After locating "Task: Click the", return its line and all lines that follow through the end of the listing below, exactly; leave out pictures.

Supplied material Block Start

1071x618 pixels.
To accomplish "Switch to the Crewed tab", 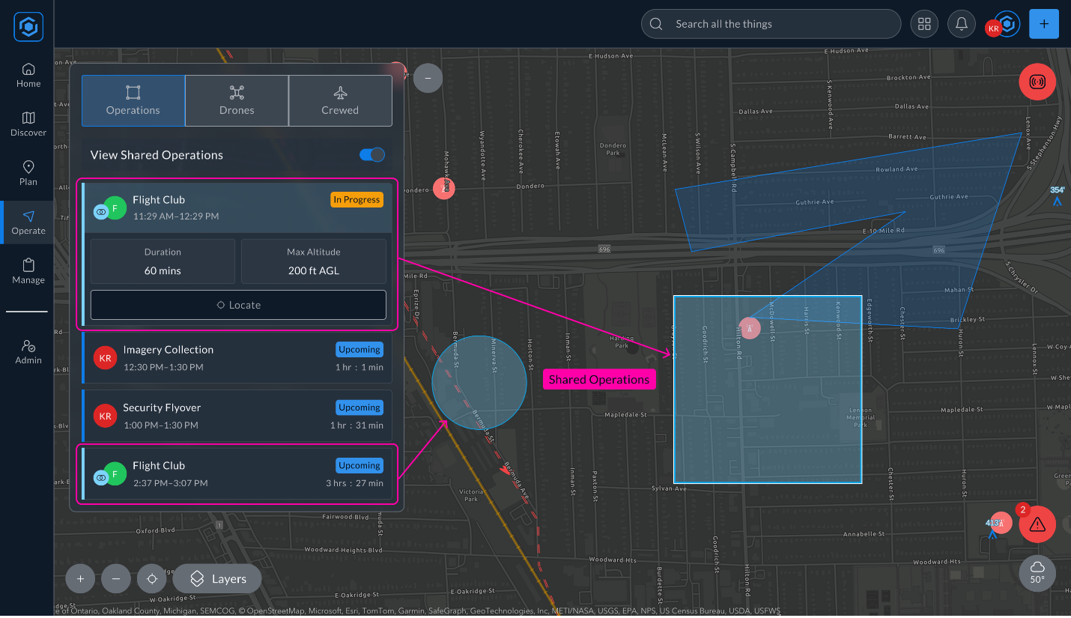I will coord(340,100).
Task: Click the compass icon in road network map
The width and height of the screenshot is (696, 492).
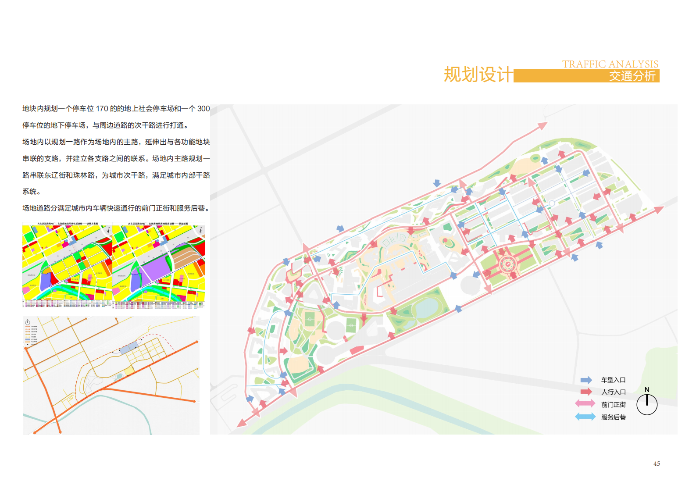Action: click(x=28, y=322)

Supplied material Block End

§ **Task solution**
Task: Click the compass icon in road network map
The width and height of the screenshot is (696, 492).
Action: click(x=28, y=322)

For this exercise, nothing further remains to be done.